While the programs were running, researchers collected data on the process, monitoring how much energy, processor power, and memory was used by each node. Monitoring more than 700 criteria used less than 0.005% of the supercomputer’s processing power, and this is where machine learning comes in.
Machine learning is a broad collection of computer algorithms that find patterns without being explicitly programmed on the important features. The team wrote several machine learning algorithms that detect anomalies by comparing data from normal program runs and those with anomalies. They tested the algorithms to see which was best at correctly diagnosing the anomalies. For example, one technique, called Random Forest, was particularly adept at analyzing vast quantities of the data monitored and deciding which metrics were important, then determining if the supercomputer was being affected by an anomaly.

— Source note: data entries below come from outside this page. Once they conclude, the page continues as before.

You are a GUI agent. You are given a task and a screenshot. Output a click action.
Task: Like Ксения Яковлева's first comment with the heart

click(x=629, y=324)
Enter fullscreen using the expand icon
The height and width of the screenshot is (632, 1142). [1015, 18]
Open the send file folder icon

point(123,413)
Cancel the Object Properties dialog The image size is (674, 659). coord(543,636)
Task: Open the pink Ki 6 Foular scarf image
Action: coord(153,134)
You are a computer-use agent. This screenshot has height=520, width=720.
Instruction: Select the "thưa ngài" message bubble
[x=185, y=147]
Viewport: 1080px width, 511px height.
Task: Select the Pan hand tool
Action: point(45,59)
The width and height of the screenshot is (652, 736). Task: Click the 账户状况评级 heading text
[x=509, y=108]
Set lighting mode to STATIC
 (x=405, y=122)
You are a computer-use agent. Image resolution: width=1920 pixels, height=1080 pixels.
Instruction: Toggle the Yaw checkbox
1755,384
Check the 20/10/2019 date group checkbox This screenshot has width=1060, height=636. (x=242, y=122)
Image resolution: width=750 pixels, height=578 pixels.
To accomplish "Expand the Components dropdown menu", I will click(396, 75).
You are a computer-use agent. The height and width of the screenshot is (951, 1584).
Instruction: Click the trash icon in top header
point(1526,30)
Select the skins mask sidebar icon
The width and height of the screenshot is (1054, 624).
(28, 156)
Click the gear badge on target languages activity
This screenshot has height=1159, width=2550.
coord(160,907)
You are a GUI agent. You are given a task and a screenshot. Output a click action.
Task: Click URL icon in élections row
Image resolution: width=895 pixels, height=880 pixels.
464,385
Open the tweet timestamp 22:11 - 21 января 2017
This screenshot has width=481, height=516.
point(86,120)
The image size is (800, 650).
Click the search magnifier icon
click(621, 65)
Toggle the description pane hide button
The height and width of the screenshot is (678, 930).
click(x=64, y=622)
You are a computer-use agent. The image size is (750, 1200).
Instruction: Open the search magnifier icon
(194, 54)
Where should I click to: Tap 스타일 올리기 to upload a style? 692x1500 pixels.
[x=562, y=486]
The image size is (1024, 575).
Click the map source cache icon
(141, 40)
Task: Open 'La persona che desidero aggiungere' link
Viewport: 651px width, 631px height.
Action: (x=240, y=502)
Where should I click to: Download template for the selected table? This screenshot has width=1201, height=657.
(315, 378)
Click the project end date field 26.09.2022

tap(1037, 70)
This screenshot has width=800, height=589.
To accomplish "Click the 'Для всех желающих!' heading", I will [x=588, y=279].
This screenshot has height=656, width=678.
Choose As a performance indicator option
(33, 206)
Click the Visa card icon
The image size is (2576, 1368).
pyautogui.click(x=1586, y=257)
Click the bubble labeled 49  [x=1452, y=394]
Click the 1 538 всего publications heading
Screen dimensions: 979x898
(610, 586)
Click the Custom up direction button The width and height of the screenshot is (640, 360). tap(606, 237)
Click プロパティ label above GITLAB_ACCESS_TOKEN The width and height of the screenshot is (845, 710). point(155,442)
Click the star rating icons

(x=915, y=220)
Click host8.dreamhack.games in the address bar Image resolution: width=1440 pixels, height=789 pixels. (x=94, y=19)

To accelerate the analysis, the team calculated various statistics for each metric. Simple statistical values (such as the average and the fifth and 95th percentiles), as well as more complex values (such as noisiness, trends over time, and symmetry), did suggest abnormal behavior and thus potential warning signs. Calculating these values doesn’t take much computer power and they streamlined the rest of the analysis.
The team is now working with more artificial anomalies and more useful algorithms. A major future task is to validate diagnostic techniques on real anomalies discovered during normal runs.
Thanks to the relatively low computational cost of running the machine learning algorithms, diagnostics could be used in real time, which also needs to be tested. The hope is that diagnostics will eventually be able to inform users and operation staff of anomalies as they occur, or even autonomously take action to fix or work around them.